# For owners of the longines legend diver



## Chris 810 (Nov 18, 2018)

I have owned on of these since they first came out, it came on a nice strap with a slight chequered pattern and pale white beige stitching, as it was larger than every other watch i own and part of a large (reasonable sized) collection, i did not wear it much.

to my displeasure after about a couple of years the strap just fell to bits. I went to the AD and was told £200 plus for a genuine strap, I declined, since then i have been looking for a replacement, same as the original item and at a more reasonable cost.

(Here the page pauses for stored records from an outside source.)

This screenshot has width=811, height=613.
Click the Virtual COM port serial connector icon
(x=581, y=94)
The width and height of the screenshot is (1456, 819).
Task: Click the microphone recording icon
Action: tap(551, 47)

i am glad to say that I have found it on the Watch Gecko website as Zulu sailcloth black beige stitching cost £28.00 which i feel is still a lot for a strap, but i am cheap. I have just ordered another one to put into stock for when this one wears out,

So all you legend diver owners out there if you have the standard black strap go to Watch Geko before your strap falls to bits.

Your welcome


----------



## Nigelp (Jan 28, 2015)

The original strap is a joke i never wore mine on it and binned it on day 1 wearing it on a hirsch pure.


----------



## Chris 810 (Nov 18, 2018)

I am now looking for the rubber strap option


----------



## GASHEAD (Aug 27, 2009)

I changed the strap on mine on day one to a Breitling Pro rubber one. Expensive straps - think I paid almost a ton for mine and that's a bargain - but hands down my favourite rubber strap out there.


----------



## Chris 810 (Nov 18, 2018)

I cannot get my head around paying £100 for a strap but like i said i am cheap


----------



## vinn (Jun 14, 2015)

Chris 810 said:


> I cannot get my head around paying £100 for a strap but like i said i am cheap


 it is a scam. cheep new watches with rubber straps 10 to 20 bucks. used - 5 bucks. i have tried several of these straps, all useable. vin


----------